The time derivative \(\boldsymbol{\dot{X}}\) represents system dynamics:

\[\boldsymbol{\dot{X}} = F(\boldsymbol{X}, t)\]

For two-body problems, acceleration \(\boldsymbol{\dot{v}}\) is \(-\frac{\mu}{r^3}\boldsymbol{X}\). More complex dynamics extend \(F\) to include additional state components. For example, when enabling Solar Radiation Pressure (SRP) estimation in Nyx, the state vector is expanded to include the coefficient of reflectivity \(C_r\).

Computation

The STM is computed via the partials matrix (or Jacobian) \(\boldsymbol A\) of the state \(\boldsymbol X\) at a time \(t\). A first order Taylor series expansion is used to compute this Jacobian.

\[ \boldsymbol{\dot{X}} = \boldsymbol{\dot{X}^*} + \frac{\partial F (\boldsymbol{X^*})}{\partial \boldsymbol{\dot{X}}} \cdot \left( \boldsymbol{\dot{X}} - \boldsymbol{\dot{X}^*} \right) \]

where \(\boldsymbol{X^*}\) is a reference state vector, e.g. the state at \(t_0\).

In practice, this Jacobian is the matrix of partial derivatives of the acceleration of the system, forming the \(A\) matrix, where \(\boldsymbol{a_{x,y,z}}\) is the acceleration in the X, Y, and Z axes:

\[\boldsymbol A = \frac{d \boldsymbol X(t)}{d\boldsymbol X_0} = \begin{bmatrix} 0 & 0 & 0 & 1 & 0 & 0 \\ 0 & 0 & 0 & 0 & 1 & 0 \\ 0 & 0 & 0 & 0 & 0 & 1 \\ \frac{\partial a_x}{\partial x} & \frac{\partial a_y}{\partial x} & \frac{\partial a_z}{\partial x} & 0 & 0 & 0 \\ \frac{\partial a_x}{\partial y} & \frac{\partial a_y}{\partial y} & \frac{\partial a_z}{\partial y} & 0 & 0 & 0 \\ \frac{\partial a_x}{\partial z} & \frac{\partial a_y}{\partial z} & \frac{\partial a_z}{\partial z} & 0 & 0 & 0 \end{bmatrix}\]

Dual Numbers and Hyper-Dual Spaces

Nyx computes STMs using dual number theory because it avoids manual derivation errors via its error-free auto-differentiation properties.
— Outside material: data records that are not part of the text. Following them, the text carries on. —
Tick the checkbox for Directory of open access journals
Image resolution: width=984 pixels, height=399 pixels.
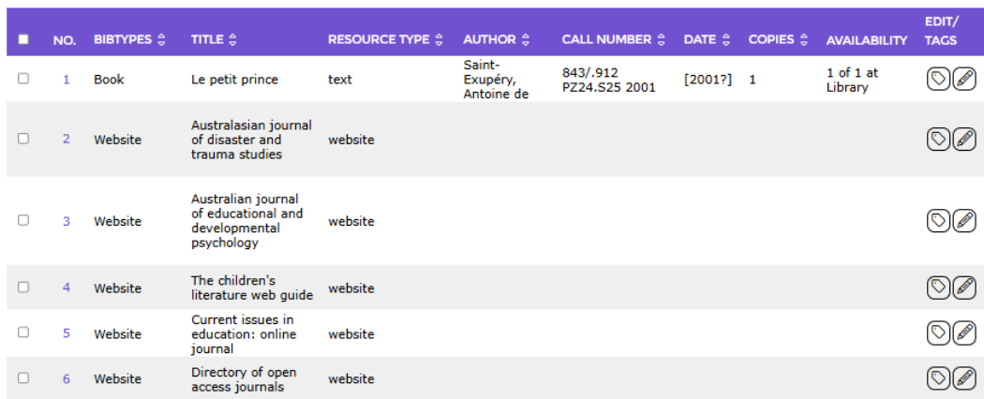pos(23,377)
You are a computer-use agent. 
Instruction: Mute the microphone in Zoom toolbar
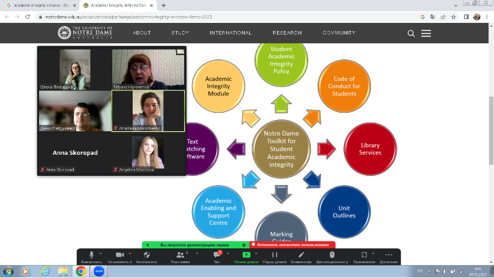click(92, 255)

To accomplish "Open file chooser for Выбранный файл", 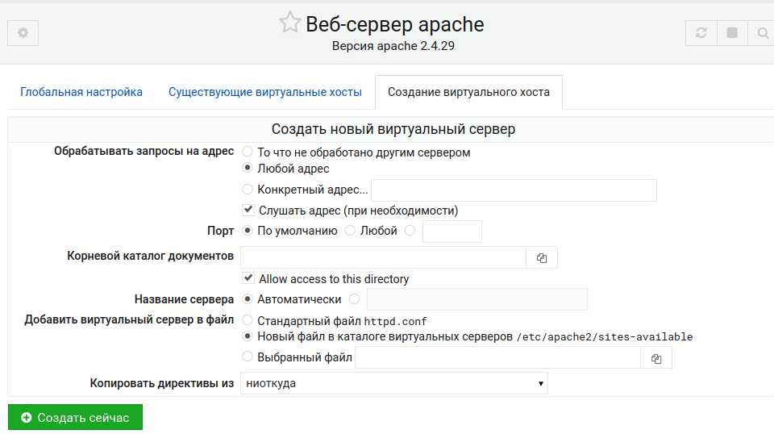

This is implemented via the hyperdual Rust crate. Refer to the page on Dual Number theory for a primer on the topic.

Application in Kalman Filtering and Orbit determination

In statistical orbital determination, the STM is computed around an orbit reference point and propagated forward. The partials matrix \(\boldsymbol A(t)\) relates to the STM as:

\[\frac{d {\boldsymbol \Phi}(t, t_0)}{dt} = \boldsymbol A(t)\boldsymbol \Phi(t, t_0)\]

Refer to the Kalman filtering page for details on how the state transition matrix is used in orbit determination in Nyx.

Dual numbers provide these derivatives directly from equations of motion, enabling efficient computation even in complex systems. For details, refer to the AAS-19-716 conference paper Application of Dual Number Theory to Statistical Orbital Determination, Rabotin.


  1. For detailed STM discussion, refer to section 1.2.5 and 4.2.1. "Statistical Orbit Determination" by Tapley et al., Elsevier 2004.